* _What the exercise asks_
Reproduce verbatim everything in the material from the line containing "Task: Click 详情 button in map popup" down to the line containing "(x=1414, y=38)", inclusive.

--------

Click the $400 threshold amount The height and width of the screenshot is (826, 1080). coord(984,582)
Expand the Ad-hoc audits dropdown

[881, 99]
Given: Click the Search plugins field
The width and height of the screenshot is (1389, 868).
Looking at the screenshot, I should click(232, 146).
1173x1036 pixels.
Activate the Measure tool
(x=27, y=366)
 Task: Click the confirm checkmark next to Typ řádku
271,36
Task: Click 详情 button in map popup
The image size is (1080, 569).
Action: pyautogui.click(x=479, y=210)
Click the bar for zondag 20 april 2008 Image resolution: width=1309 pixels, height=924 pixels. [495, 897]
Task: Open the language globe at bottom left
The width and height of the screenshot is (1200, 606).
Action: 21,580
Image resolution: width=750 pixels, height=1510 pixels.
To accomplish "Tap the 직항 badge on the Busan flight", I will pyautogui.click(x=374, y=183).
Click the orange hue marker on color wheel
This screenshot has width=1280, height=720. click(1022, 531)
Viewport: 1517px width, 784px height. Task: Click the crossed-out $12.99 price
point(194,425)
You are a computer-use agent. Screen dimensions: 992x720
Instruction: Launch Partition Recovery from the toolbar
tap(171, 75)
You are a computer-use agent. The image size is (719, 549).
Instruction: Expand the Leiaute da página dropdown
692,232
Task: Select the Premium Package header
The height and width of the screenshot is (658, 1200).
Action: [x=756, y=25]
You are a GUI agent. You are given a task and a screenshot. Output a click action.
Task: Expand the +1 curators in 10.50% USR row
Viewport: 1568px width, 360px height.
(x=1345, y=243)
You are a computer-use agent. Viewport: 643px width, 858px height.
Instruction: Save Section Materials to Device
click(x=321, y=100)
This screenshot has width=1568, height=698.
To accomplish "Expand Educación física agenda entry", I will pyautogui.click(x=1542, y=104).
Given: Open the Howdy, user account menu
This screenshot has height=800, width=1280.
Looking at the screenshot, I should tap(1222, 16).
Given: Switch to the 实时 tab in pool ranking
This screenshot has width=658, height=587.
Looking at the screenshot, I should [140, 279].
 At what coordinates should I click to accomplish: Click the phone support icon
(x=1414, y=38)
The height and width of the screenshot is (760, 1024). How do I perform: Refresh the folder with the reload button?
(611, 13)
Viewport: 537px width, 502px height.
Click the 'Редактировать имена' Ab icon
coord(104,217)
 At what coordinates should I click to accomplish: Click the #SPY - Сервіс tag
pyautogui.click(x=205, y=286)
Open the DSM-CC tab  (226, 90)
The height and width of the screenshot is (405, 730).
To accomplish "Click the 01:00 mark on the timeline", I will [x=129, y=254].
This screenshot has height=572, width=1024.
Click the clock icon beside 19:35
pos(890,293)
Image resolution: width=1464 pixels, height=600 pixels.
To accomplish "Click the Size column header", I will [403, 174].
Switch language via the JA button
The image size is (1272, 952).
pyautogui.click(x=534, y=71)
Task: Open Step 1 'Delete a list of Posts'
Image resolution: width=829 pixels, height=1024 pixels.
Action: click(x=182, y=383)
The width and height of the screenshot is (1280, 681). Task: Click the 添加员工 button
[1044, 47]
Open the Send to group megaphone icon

--------

* _Finished exercise_
Task: Click 详情 button in map popup
The image size is (1080, 569).
Action: pyautogui.click(x=479, y=210)
Click the bar for zondag 20 april 2008 Image resolution: width=1309 pixels, height=924 pixels. [495, 897]
Task: Open the language globe at bottom left
The width and height of the screenshot is (1200, 606).
Action: 21,580
Image resolution: width=750 pixels, height=1510 pixels.
To accomplish "Tap the 직항 badge on the Busan flight", I will pyautogui.click(x=374, y=183).
Click the orange hue marker on color wheel
This screenshot has width=1280, height=720. click(1022, 531)
Viewport: 1517px width, 784px height. Task: Click the crossed-out $12.99 price
point(194,425)
You are a computer-use agent. Screen dimensions: 992x720
Instruction: Launch Partition Recovery from the toolbar
tap(171, 75)
You are a computer-use agent. The image size is (719, 549).
Instruction: Expand the Leiaute da página dropdown
692,232
Task: Select the Premium Package header
The height and width of the screenshot is (658, 1200).
Action: [x=756, y=25]
You are a GUI agent. You are given a task and a screenshot. Output a click action.
Task: Expand the +1 curators in 10.50% USR row
Viewport: 1568px width, 360px height.
(x=1345, y=243)
You are a computer-use agent. Viewport: 643px width, 858px height.
Instruction: Save Section Materials to Device
click(x=321, y=100)
This screenshot has width=1568, height=698.
To accomplish "Expand Educación física agenda entry", I will pyautogui.click(x=1542, y=104).
Given: Open the Howdy, user account menu
This screenshot has height=800, width=1280.
Looking at the screenshot, I should tap(1222, 16).
Given: Switch to the 实时 tab in pool ranking
This screenshot has width=658, height=587.
Looking at the screenshot, I should [140, 279].
 At what coordinates should I click to accomplish: Click the phone support icon
(x=1414, y=38)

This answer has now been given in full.